(Aim of the exercise) Pull out every line below containing the word "computer".

(Pixel coordinate grounding data)
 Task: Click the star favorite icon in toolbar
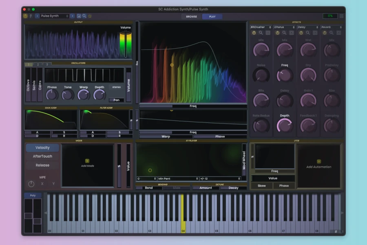point(90,16)
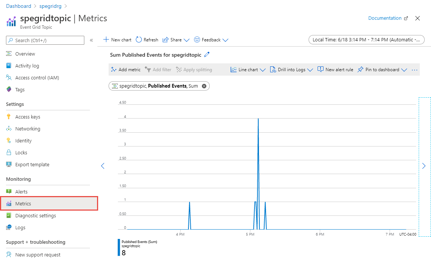Click the Apply splitting icon
Screen dimensions: 431x268
[x=194, y=69]
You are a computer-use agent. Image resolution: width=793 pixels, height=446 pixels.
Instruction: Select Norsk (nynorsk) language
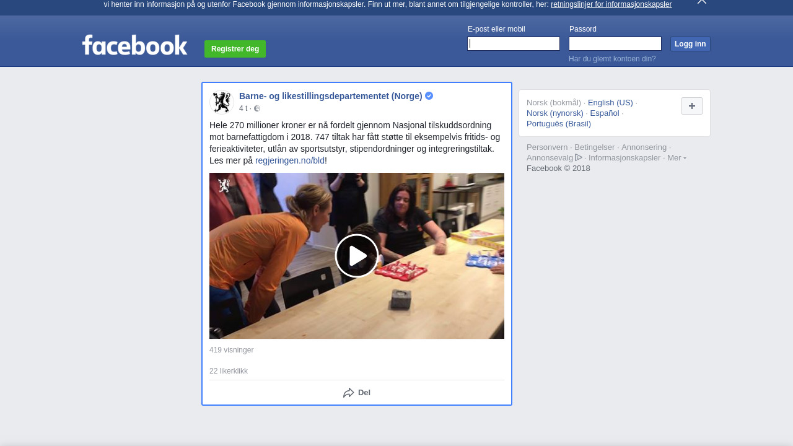554,113
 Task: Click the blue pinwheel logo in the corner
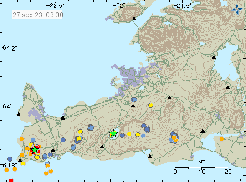click(237, 10)
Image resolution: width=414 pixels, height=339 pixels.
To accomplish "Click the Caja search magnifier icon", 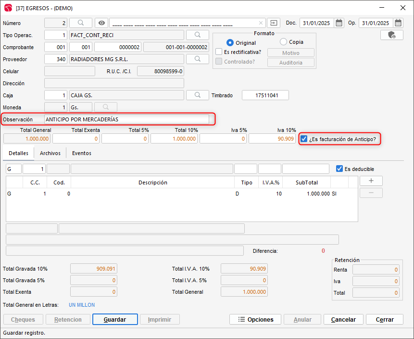I will (198, 95).
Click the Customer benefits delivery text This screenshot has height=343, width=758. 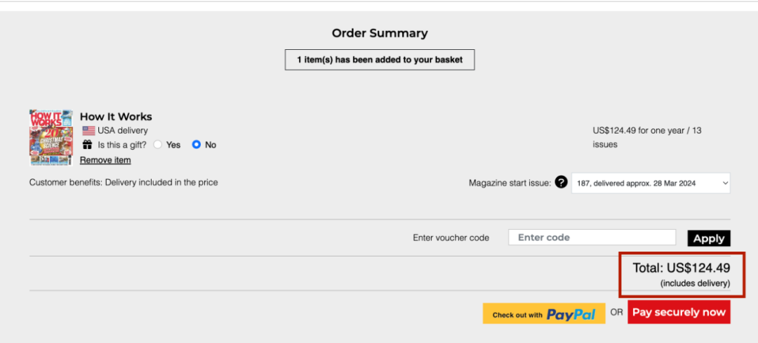pos(124,182)
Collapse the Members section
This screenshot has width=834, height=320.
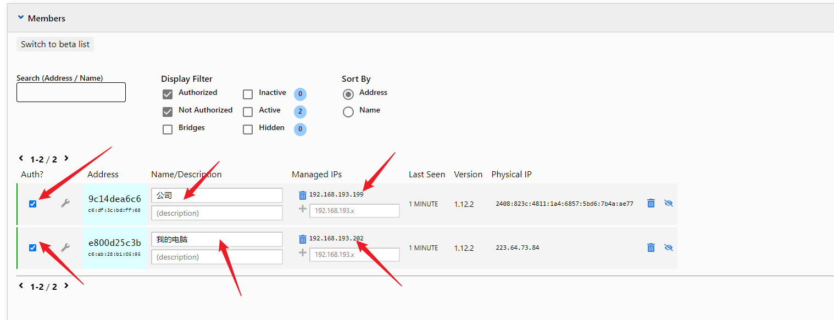coord(21,18)
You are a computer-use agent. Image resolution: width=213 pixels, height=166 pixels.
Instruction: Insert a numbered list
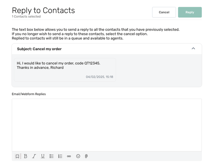pos(60,156)
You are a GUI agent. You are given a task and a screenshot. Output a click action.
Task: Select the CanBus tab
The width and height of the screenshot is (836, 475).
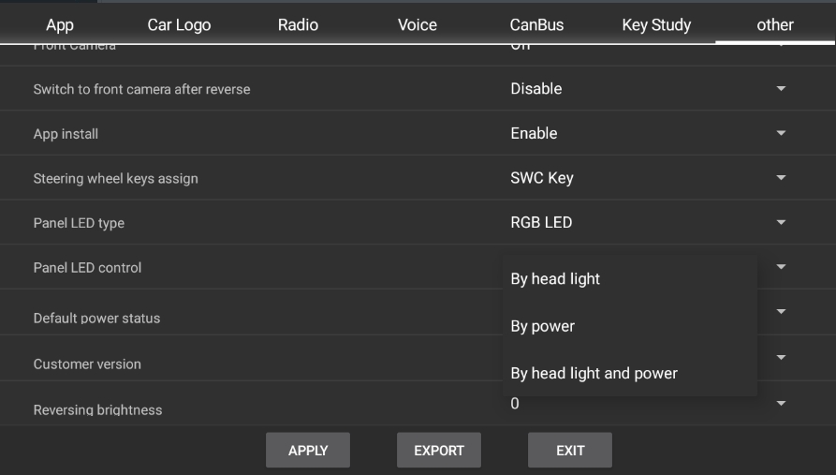[536, 25]
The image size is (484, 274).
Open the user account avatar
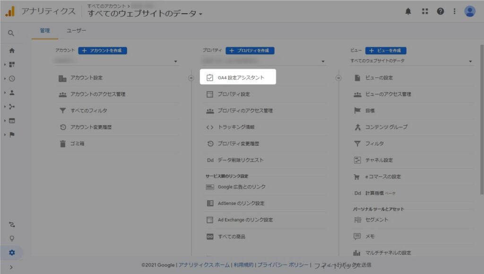tap(469, 11)
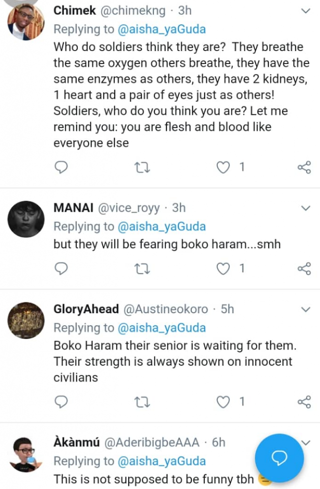The image size is (320, 489).
Task: Open GloryAhead's profile avatar
Action: point(26,320)
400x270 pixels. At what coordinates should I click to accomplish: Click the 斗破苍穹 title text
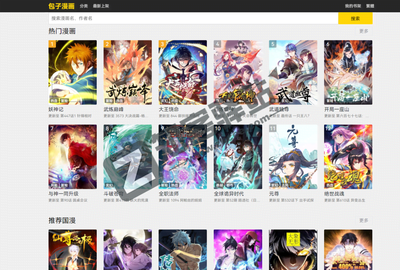coord(114,194)
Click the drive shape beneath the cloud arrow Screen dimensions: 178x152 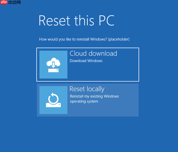pyautogui.click(x=53, y=70)
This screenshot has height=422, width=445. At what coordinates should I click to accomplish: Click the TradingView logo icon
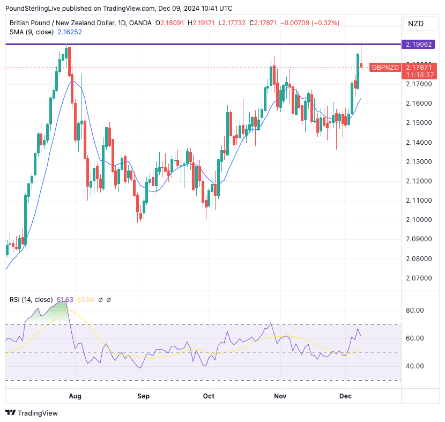click(x=10, y=413)
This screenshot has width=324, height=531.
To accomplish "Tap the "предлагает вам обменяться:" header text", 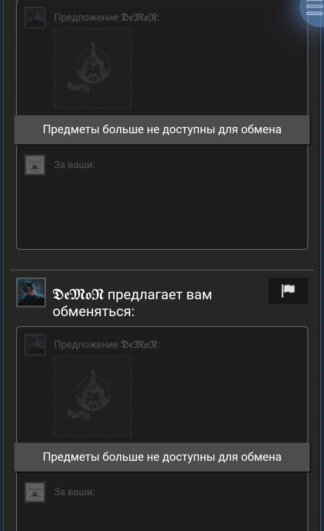I will (x=132, y=303).
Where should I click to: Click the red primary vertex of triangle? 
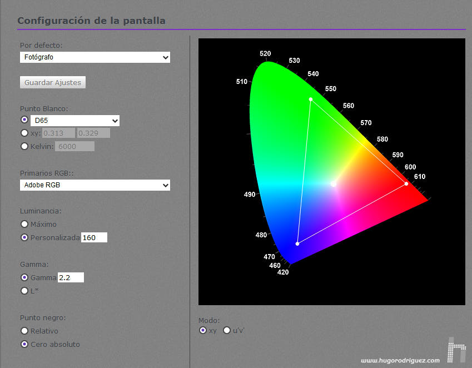point(406,183)

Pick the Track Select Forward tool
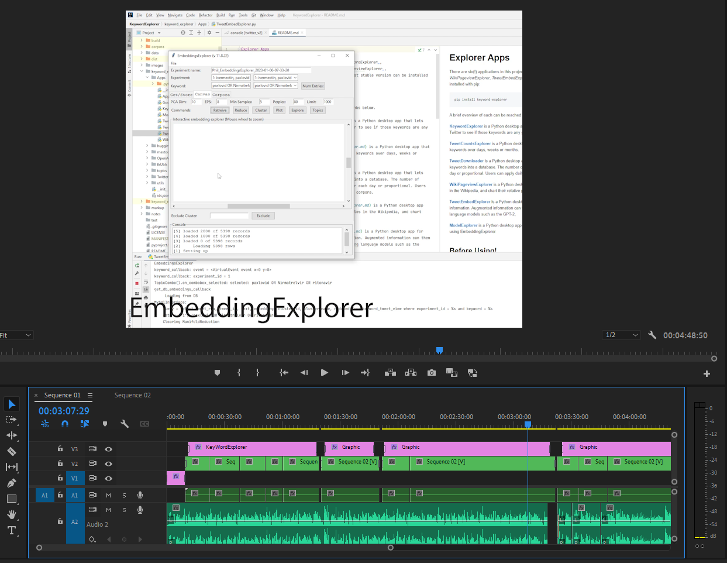[x=11, y=420]
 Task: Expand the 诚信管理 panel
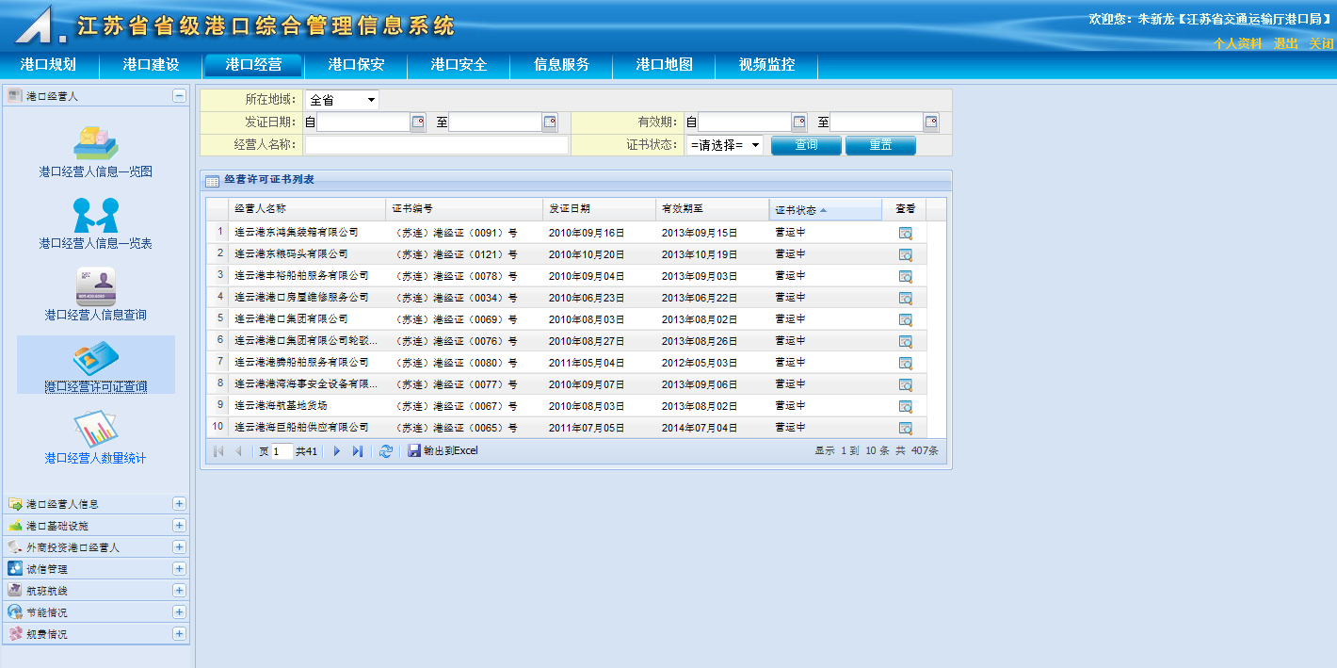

(Solution)
You are a computer-use agent. Image resolution: width=793 pixels, height=446 pixels.
You are a computer-use agent. Image resolution: width=213 pixels, height=166 pixels.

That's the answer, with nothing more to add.